I’m assuming the attack surface is reduced. I invoke it through a docker container. But this might be a misplaced sense of safety.

[0] https://github.com/microsoft/markitdown

qwertox•1h ago
Dropbox is rendering that pdf as html, so using that link should be safer than downloading the pdf.
philipkglass•48m ago
Open it with Firefox. The Firefox PDF renderer is implemented in Javascript and sandbox-restricted like any unknown web site.
bormaj•56m ago
Gappy is one of the more decorated, public figures in the space. That PDF gives a candid overview of what it's like to interview/work in the industry.
r_lee•1h ago
Should be added to the title.....
altmanaltman•1h ago
Don't think it's a guide like "Hey here's how YOU can BECOME A QUANT!" bs, more about the stories/history of 25 different quants. So more of a personal story/history doc. I think it's an interesting read if you are a finance nerd
dang•49m ago
Year added above. Thanks!
b00ty4breakfast•1h ago
that's a whole-ass book! I nearly crashed my poor little box, she barely has the ram to open 400+ page PDFs without my browser also being open.
neko_ranger•1h ago
I wonder how fun being a modern quant really is. It seems like one of those things that sounds more fun in your head, but the reality is different. Kinda like "studying physics", going pro in a sport, or becoming a rockstar. People see the end result and don't see how much work it takes to get there or what the day to day is really like
mathisfun123•53m ago
i don't know what the point of this book is - there's nothing rockstar about being a quant. not only do not all quants "generate alpha", even the ones that do are just overworked data scientists. ask anyone that actually works in the industry - fancy math is no longer a thing ("exotic option pricing"). so would "how i became an accountant" be just as interesting? how about (more accurately) would "how i became a data scientist"?
609venezia•45m ago
> ask anyone that actually works in the industry - fancy math is no longer a thing

Huh? What happened?

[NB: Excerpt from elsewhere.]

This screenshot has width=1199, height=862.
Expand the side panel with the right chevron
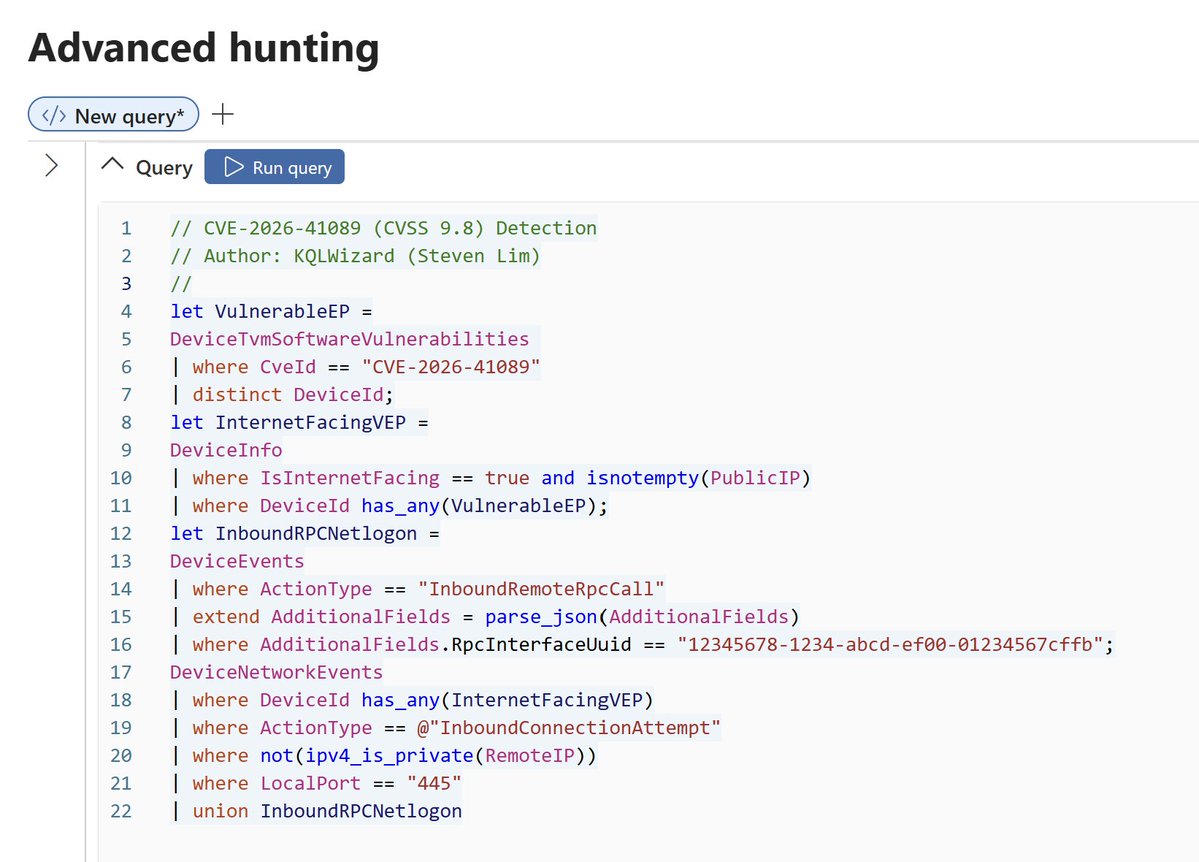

This is a very interesting claim I would love to hear elaborated

sharifhsn•22m ago
The “fancy math” associated with quant usually refers to pricing derivatives like options.

The thing is that there isn’t really strong institutional demand for exotic derivatives, people are happy using existing methods and just applying those to current markets.

The other type of fancy math has to do with deriving alpha, which is also not that complex, from a statistics perspective you’re mostly using linear regression or other basic forms of regression.

The hard part of quant is implementation, making sure your data is right, hunting through poorly understood markets, and managing risks carefully and understanding them.

There’s also ML but that’s equally complex in quant as it is anywhere else.

kccqzy•16m ago
> The hard part of quant is implementation, making sure your data is right, hunting through poorly understood markets, and managing risks carefully and understanding them.

In my experience I have seen far more division of labor than you describe. Real quants don’t do work like making sure your data is right or even much of implementation; they delegate that to software engineers. But a cheap quant shop might be too cheap to hire SWEs so quants end up doing this work instead. The real quant work is just hunting through poorly understood markets.

7777777phil•47m ago
I always wanted to be a quant, until I actually was a quant (internship). The division of labour in modern banks / market markets is so high that the scope of an individual’s work becomes much less than you would expect.
highfrequency•44m ago
Good instinct. A lot of the day to day is debugging nitty things, reconciling small differences in results, trying not to make dumb mistakes. Almost all attempts to do very smart theoretical novel work fail, often because of extremely mundane engineering and data issues.
Agingcoder•30m ago
Im reasonably familiar with the exotics quant space.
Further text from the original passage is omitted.